» **DATA TO PROCESS**

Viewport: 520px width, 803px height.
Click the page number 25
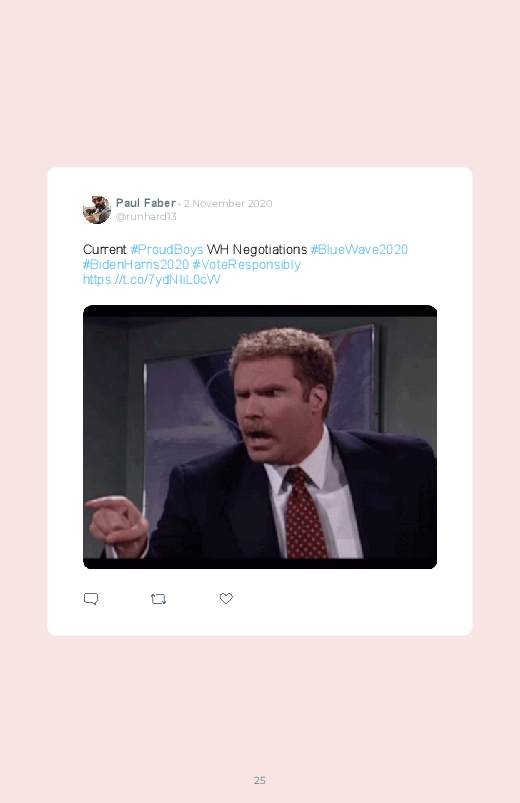pyautogui.click(x=260, y=780)
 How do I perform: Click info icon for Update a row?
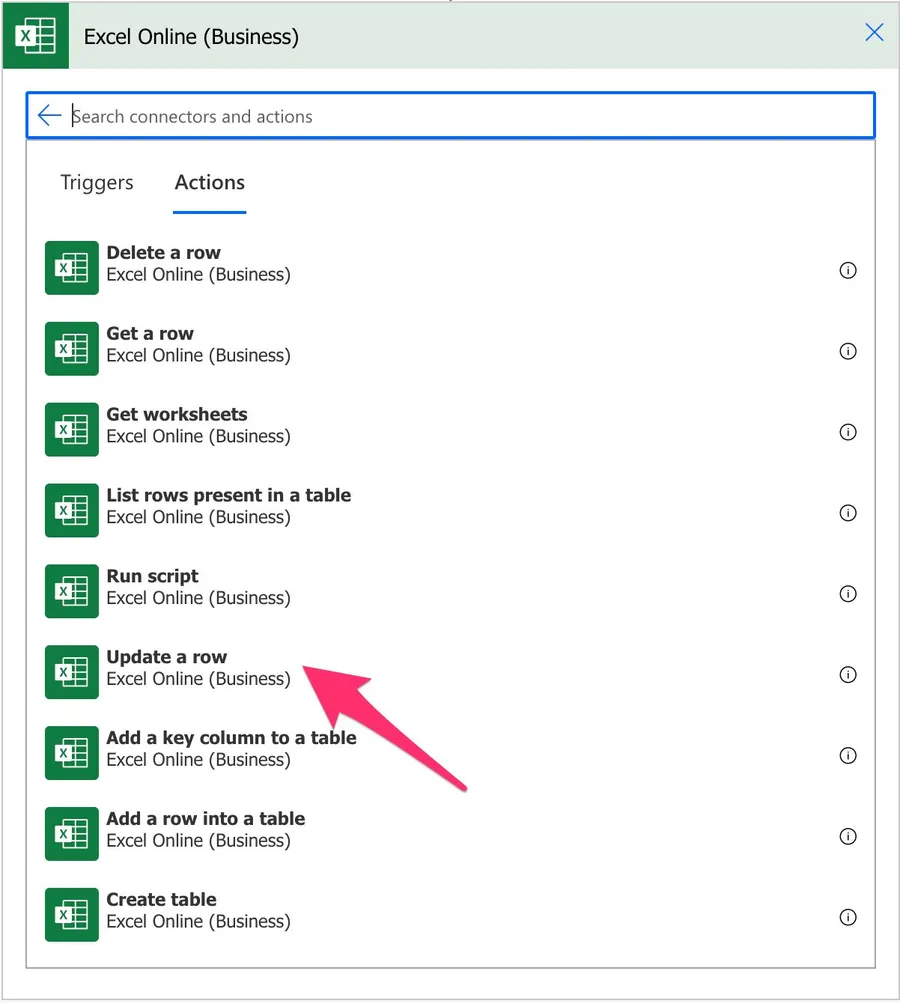(848, 675)
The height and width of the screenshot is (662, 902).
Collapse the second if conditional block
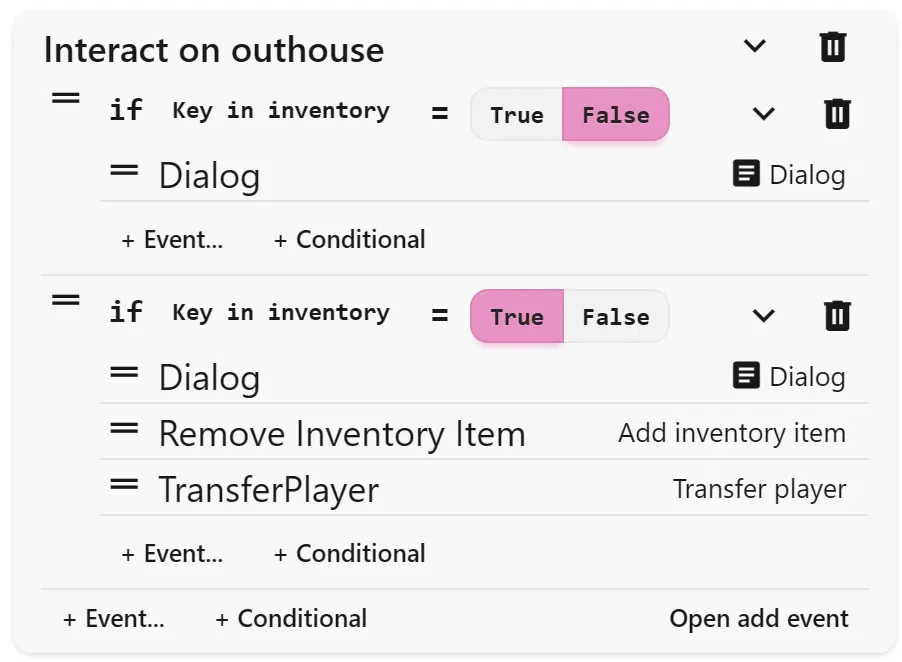763,315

» **TASK**
Whenever a line of the data above includes the word "height", copy that line.

» **WRITTEN RESPONSE**
Viewport: 520px width, 803px height.
The height and width of the screenshot is (662, 902).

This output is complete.